[Saved data entries]
----------------------------------------

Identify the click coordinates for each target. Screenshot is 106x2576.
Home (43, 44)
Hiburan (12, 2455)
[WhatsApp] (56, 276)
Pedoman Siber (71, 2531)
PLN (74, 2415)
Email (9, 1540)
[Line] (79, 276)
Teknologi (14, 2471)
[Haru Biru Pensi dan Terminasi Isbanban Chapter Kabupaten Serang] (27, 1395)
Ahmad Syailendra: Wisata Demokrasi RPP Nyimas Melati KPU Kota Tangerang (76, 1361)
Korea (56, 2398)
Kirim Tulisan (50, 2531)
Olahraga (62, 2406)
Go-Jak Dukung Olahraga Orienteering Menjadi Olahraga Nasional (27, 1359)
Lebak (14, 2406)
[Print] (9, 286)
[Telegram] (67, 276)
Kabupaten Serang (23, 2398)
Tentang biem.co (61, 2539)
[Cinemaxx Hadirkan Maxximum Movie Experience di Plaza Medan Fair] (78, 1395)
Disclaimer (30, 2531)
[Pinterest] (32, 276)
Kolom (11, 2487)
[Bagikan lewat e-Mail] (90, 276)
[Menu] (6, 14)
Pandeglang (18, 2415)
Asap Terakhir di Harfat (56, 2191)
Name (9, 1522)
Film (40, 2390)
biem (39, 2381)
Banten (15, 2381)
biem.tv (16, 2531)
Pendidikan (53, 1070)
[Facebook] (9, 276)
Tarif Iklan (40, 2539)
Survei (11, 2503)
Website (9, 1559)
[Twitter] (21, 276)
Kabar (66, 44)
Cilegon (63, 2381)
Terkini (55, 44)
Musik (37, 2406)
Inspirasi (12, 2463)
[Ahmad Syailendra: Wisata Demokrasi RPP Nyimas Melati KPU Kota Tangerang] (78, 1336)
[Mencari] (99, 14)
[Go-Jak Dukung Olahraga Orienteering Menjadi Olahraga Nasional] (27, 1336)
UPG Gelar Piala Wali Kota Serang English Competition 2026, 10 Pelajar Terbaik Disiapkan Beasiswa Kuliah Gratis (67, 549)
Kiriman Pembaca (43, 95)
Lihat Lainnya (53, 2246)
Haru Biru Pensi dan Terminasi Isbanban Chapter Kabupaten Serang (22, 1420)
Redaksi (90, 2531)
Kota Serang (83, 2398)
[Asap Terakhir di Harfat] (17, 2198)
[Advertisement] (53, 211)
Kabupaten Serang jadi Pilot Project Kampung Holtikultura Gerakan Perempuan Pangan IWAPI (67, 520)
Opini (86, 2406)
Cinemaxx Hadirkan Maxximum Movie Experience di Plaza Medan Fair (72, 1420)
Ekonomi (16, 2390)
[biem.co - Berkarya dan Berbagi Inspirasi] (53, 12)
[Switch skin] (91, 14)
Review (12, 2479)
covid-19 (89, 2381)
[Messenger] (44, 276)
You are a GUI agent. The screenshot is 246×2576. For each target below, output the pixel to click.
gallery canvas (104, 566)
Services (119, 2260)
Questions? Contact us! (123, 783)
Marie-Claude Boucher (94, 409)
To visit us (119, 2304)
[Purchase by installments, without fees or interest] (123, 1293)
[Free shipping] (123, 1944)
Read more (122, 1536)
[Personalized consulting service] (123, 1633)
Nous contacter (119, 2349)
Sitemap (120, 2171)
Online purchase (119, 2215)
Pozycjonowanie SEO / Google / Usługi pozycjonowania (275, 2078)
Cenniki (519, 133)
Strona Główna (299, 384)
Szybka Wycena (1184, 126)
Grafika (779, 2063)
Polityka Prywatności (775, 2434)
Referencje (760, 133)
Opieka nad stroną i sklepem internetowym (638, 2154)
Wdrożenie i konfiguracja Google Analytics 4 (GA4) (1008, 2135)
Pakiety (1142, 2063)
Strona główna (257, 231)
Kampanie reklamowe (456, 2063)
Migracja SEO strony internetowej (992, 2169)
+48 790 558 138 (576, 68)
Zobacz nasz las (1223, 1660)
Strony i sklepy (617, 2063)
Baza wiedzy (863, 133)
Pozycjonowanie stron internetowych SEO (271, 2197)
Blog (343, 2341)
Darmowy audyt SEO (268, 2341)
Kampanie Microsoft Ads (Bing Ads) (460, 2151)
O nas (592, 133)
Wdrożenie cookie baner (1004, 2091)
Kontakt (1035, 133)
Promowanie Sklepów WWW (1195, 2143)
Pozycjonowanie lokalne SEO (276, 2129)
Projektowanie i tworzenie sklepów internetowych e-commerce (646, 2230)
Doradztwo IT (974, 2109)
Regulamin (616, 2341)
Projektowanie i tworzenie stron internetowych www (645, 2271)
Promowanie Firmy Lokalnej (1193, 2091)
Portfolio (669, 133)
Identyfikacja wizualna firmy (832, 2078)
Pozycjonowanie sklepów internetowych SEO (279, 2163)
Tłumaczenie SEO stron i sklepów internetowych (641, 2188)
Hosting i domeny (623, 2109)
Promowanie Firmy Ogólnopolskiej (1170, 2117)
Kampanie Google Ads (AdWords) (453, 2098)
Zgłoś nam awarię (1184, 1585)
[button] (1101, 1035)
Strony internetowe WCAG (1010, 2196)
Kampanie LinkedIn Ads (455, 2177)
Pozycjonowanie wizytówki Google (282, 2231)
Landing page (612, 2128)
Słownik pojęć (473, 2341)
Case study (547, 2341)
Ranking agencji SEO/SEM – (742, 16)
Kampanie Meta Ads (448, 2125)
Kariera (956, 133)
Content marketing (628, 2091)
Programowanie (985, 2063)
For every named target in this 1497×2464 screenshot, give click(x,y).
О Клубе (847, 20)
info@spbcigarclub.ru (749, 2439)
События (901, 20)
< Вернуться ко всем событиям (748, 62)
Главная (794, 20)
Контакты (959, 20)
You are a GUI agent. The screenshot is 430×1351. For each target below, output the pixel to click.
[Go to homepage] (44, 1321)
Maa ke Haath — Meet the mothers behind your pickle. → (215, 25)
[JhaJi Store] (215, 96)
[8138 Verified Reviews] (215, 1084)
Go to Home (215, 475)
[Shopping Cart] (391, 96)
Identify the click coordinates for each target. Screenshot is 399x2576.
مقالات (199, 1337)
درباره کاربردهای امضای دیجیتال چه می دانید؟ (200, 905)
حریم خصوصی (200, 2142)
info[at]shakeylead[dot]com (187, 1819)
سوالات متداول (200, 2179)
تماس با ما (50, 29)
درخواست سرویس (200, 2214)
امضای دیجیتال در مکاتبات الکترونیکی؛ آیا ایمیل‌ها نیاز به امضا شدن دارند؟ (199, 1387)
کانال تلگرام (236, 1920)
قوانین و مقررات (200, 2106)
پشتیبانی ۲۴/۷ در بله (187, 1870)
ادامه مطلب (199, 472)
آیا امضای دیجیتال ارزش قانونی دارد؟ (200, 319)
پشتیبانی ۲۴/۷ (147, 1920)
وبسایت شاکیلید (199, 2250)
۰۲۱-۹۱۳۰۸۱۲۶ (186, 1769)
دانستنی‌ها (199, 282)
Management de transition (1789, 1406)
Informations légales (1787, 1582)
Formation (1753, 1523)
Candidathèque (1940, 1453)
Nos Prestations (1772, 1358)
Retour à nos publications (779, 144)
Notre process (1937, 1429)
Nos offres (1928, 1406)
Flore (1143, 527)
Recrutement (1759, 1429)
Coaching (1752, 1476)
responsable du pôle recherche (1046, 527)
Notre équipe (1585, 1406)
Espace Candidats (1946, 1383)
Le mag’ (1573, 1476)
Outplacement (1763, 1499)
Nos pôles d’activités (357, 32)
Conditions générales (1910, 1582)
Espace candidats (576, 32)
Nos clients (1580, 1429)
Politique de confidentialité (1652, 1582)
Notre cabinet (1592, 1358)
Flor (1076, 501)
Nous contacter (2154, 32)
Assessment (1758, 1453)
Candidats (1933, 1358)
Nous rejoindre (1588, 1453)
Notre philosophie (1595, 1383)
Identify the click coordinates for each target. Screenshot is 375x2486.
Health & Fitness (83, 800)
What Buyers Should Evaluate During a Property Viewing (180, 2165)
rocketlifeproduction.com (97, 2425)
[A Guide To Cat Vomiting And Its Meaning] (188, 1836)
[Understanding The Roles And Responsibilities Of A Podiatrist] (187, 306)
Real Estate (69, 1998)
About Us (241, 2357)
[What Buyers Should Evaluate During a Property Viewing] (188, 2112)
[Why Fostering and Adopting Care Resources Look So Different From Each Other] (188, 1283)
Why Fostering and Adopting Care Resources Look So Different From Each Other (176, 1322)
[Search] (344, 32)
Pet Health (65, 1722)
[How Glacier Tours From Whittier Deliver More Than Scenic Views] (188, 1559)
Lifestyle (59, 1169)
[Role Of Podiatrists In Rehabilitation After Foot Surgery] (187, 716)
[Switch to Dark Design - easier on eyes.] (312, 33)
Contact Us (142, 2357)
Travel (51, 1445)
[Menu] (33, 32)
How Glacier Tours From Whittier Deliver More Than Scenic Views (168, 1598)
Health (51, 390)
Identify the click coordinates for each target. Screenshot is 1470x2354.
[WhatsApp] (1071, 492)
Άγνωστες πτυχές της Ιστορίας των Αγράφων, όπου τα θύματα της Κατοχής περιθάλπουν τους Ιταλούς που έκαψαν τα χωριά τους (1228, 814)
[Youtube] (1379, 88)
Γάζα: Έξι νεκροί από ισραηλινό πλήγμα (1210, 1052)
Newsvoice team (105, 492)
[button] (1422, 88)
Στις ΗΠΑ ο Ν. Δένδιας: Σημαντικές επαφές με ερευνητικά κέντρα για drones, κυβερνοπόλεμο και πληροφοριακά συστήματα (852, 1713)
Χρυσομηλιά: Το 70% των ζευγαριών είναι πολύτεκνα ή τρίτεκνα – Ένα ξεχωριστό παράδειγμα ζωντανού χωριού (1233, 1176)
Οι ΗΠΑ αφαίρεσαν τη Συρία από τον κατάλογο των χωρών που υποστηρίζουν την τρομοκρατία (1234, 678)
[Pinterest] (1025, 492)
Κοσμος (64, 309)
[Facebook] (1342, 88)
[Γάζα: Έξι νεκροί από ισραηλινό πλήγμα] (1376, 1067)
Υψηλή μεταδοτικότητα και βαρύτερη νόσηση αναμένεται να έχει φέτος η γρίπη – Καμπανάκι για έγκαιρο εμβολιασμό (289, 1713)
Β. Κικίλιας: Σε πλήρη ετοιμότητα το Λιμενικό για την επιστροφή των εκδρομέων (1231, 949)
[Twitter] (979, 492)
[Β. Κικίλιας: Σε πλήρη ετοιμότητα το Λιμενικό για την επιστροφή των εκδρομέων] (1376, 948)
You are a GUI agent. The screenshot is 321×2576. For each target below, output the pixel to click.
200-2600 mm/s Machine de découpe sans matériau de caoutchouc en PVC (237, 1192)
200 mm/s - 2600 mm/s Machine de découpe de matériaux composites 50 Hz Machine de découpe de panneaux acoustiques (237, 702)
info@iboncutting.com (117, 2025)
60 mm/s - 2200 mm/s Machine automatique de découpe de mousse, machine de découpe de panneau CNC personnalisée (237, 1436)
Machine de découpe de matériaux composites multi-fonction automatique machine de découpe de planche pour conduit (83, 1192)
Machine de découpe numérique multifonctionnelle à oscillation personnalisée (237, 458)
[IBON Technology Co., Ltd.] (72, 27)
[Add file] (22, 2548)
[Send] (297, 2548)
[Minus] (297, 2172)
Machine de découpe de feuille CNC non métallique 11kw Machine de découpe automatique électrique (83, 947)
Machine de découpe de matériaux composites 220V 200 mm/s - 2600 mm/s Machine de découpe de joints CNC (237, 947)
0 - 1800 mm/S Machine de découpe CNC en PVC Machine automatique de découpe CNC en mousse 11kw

----------------------------------------

### DIRECTIONS
Could you write out, exactly as they stand, only the lines above that begin at the line with "Nous contacter (2154, 32)" and stop after the line with "[Twitter] (979, 492)"?

### EXPECTED ANSWER
Nous contacter (2154, 32)
Assessment (1758, 1453)
Candidats (1933, 1358)
Nous rejoindre (1588, 1453)
Notre philosophie (1595, 1383)
Identify the click coordinates for each target. Screenshot is 375x2486.
Health & Fitness (83, 800)
What Buyers Should Evaluate During a Property Viewing (180, 2165)
rocketlifeproduction.com (97, 2425)
[A Guide To Cat Vomiting And Its Meaning] (188, 1836)
[Understanding The Roles And Responsibilities Of A Podiatrist] (187, 306)
Real Estate (69, 1998)
About Us (241, 2357)
[What Buyers Should Evaluate During a Property Viewing] (188, 2112)
[Why Fostering and Adopting Care Resources Look So Different From Each Other] (188, 1283)
Why Fostering and Adopting Care Resources Look So Different From Each Other (176, 1322)
[Search] (344, 32)
Pet Health (65, 1722)
[How Glacier Tours From Whittier Deliver More Than Scenic Views] (188, 1559)
Lifestyle (59, 1169)
[Role Of Podiatrists In Rehabilitation After Foot Surgery] (187, 716)
[Switch to Dark Design - easier on eyes.] (312, 33)
Contact Us (142, 2357)
Travel (51, 1445)
[Menu] (33, 32)
How Glacier Tours From Whittier Deliver More Than Scenic Views (168, 1598)
Health (51, 390)
Identify the click coordinates for each target. Screenshot is 1470x2354.
[WhatsApp] (1071, 492)
Άγνωστες πτυχές της Ιστορίας των Αγράφων, όπου τα θύματα της Κατοχής περιθάλπουν τους Ιταλούς που έκαψαν τα χωριά τους (1228, 814)
[Youtube] (1379, 88)
Γάζα: Έξι νεκροί από ισραηλινό πλήγμα (1210, 1052)
Newsvoice team (105, 492)
[button] (1422, 88)
Στις ΗΠΑ ο Ν. Δένδιας: Σημαντικές επαφές με ερευνητικά κέντρα για drones, κυβερνοπόλεμο και πληροφοριακά συστήματα (852, 1713)
Χρυσομηλιά: Το 70% των ζευγαριών είναι πολύτεκνα ή τρίτεκνα – Ένα ξεχωριστό παράδειγμα ζωντανού χωριού (1233, 1176)
Οι ΗΠΑ αφαίρεσαν τη Συρία από τον κατάλογο των χωρών που υποστηρίζουν την τρομοκρατία (1234, 678)
[Pinterest] (1025, 492)
Κοσμος (64, 309)
[Facebook] (1342, 88)
[Γάζα: Έξι νεκροί από ισραηλινό πλήγμα] (1376, 1067)
Υψηλή μεταδοτικότητα και βαρύτερη νόσηση αναμένεται να έχει φέτος η γρίπη – Καμπανάκι για έγκαιρο εμβολιασμό (289, 1713)
Β. Κικίλιας: Σε πλήρη ετοιμότητα το Λιμενικό για την επιστροφή των εκδρομέων (1231, 949)
[Twitter] (979, 492)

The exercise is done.